ASSIGNMENT |
Using the data below, return the stretch from the line that contains "Task: Click the $132 monthly payment amount" through the line that contains "523x306 pixels.", both included, exactly as it stands and nothing beyond it.

EXTRACTED RECORDS |
========

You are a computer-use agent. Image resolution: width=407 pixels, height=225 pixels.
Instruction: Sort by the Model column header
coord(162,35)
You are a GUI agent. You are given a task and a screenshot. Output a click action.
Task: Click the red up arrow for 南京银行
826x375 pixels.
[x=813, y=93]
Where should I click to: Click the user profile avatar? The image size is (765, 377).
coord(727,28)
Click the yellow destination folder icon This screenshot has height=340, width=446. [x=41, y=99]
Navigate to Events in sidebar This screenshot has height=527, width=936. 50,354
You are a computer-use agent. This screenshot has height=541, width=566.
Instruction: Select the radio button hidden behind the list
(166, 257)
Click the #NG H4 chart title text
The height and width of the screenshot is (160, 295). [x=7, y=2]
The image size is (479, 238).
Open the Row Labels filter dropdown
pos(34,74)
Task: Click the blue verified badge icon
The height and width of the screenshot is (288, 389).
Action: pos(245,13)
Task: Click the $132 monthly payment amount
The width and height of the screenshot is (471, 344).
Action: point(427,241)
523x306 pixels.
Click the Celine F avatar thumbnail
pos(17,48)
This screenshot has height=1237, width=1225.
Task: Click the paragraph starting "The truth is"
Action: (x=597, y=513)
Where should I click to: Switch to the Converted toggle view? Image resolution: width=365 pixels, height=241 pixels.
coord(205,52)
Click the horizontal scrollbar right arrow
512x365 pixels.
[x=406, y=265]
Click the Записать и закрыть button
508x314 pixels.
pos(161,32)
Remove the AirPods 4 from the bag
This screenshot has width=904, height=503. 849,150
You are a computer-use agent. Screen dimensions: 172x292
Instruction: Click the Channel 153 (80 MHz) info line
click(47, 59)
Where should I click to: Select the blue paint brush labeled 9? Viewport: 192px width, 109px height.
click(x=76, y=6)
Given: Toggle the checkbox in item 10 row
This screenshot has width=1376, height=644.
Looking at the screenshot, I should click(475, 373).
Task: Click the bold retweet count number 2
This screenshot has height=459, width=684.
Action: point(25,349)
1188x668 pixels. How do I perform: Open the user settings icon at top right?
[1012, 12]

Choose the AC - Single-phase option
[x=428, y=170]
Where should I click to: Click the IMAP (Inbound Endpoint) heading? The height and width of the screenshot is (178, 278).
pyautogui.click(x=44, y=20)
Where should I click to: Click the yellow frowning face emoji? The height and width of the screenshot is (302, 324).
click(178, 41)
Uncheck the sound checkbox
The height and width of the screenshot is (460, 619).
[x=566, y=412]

========

OUTPUT BELOW |
Task: Click the $132 monthly payment amount
The width and height of the screenshot is (471, 344).
Action: point(427,241)
523x306 pixels.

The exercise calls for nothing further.